Linux Software RAID1: How to boot after (physically) removing /dev/sda? (LVM, mdadm, Grub2)

7,298

Solution 1

You need to install GRUB to the MBR of both drives, and you need to do it in a way that GRUB considers each disk to be the first disk in the system.

GRUB uses its own enumeration for disks, which is abstracted from what the Linux kernel presents. You can change which device it thinks is the first disk (hd0), by using a "device" line in the grub shell, like so:

device (hd0) /dev/sdb

This tells grub that, for all subsequent commands, treat /dev/sdb as the disk hd0. From here you can complete the installation manually:

device (hd0) /dev/sdb
root (hd0,0)
setup (hd0)

This sets up GRUB on the first partition of the disk it considers to be hd0, which you've just set as /dev/sdb.

I do the same for both /dev/sda and /dev/sdb, just to be sure.

Edited to add: I always found the Gentoo Wiki handy, until I did this often enough to commit it to memory.

Solution 2

Have you considered installing a third drive to serve as just the boot drive? I have seen problems too with raid 1 lvm setups (on CentOS) not being able to boot the second drive. I think the problem stems from grub not being able to handle native lvm partitions, although I'm not entirely sure.

Anyway, that's my answer: install a third small drive solely for the purpose of booting the system. Heck, I bet you could even get clever and do that with some sort of little flash or ssd device.

Solution 3

Grub should be able to recognize RAID1 setups and install to all slave disks when told to install to the MD device.

Share:
7,298
flight
Author by

flight

Updated on September 17, 2022

Comments

  • flight
    flight over 1 year

    A server set up with Debian 6.0/squeeze. During the squeeze installation, I configured the two 500GB SATA disks (/dev/sda and /dev/sdb) as a RAID1 (managed with mdadm). The RAID keeps a 500 GB LVM volume group (vg0). In the volume group, there's a single logical volume (lv0). vg0-lv0 is formatted with extfs3 and mounted as root partition (no dedicated /boot partition). The system boots using GRUB2.

    In normal use, the systems boots fine.

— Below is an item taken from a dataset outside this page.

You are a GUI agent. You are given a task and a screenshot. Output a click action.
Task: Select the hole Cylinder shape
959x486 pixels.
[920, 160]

    Also, when I tried and removed the second SATA drive (/dev/sdb) after a shutdown, the system came up without problem, and after reconnecting the drive, I was able to --re-add /dev/sdb1 to the RAID array.

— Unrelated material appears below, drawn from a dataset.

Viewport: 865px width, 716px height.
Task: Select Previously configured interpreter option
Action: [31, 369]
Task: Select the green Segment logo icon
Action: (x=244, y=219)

    But: After removing the first SATA drive (/dev/sda), the system won't boot any more! A GRUB welcome message shows up for a second, then the system reboots.

    I tried to install GRUB2 manually on /dev/sdb ("grub-install /dev/sdb"), but that doesn't help.

    Appearently squeeze fails to set up GRUB2 to launch from the second disk when the first disk is removed, which seems to be quite an essential feature when running this kind of Software RAID1, isn't it?

    At the moment, I'm lost whether this is a problem with GRUB2, with LVM or with the RAID setup. Any hints?

  • flight
    flight about 13 years
    You're talking GRUB1. GRUB2 doesn't have a a setup command in the shell.
  • flight
    flight about 13 years
    That's what I thought as well ;-), and yes, the Debconf frontend to grub-pc suggested an install in /dev/sda as well as /dev/sdb (and /dev/dm-0, where it failed to install subsequently). Still, it wouldn't boot with the second disk only.
  • flight
    flight about 13 years
    My current solution is to boot from a USB stick with GRUB2 on it (and a /boot filesystem, which is not exactly necessary, I think).
  • flight
    flight about 13 years
    Still I refrain from accepting this answer, since this ought to work without a third drive. From what I can tell, this has to be a bug in GRUB2 (in Debian Squeeze).
  • Phil Hollenback
    Phil Hollenback about 13 years
    Sure, that's a reasonable assumption. I just wanted to point out that I've seen weird lvm/raid/grub issues before, and solved it via a third drive via beating my head against weird annoying boot-time bugs.
  • ddm-j
    ddm-j about 13 years
    I dimly remember that one had to point it at the MD device rather than at the components, but I may be confusing that with LILO here.
  • Daniel Lawson
    Daniel Lawson about 13 years
    You're probably right there. Carry on :)
  • Cedric Knight
    Cedric Knight over 6 years
    This appears to be how grub-install works with GRUB 1.99 and 2.02. In whatever way sda+sdb RAID1 holds your boot partition, the core is likely to be referenced by UUID (check my linked question to see if it is). So if you grub-install /dev/sda; grub-install /dev/sdb, it doesn't matter if you remove one of those drives: so long as the BIOS can load MBR from one of them, it will find the RAID UUID and LV by searching.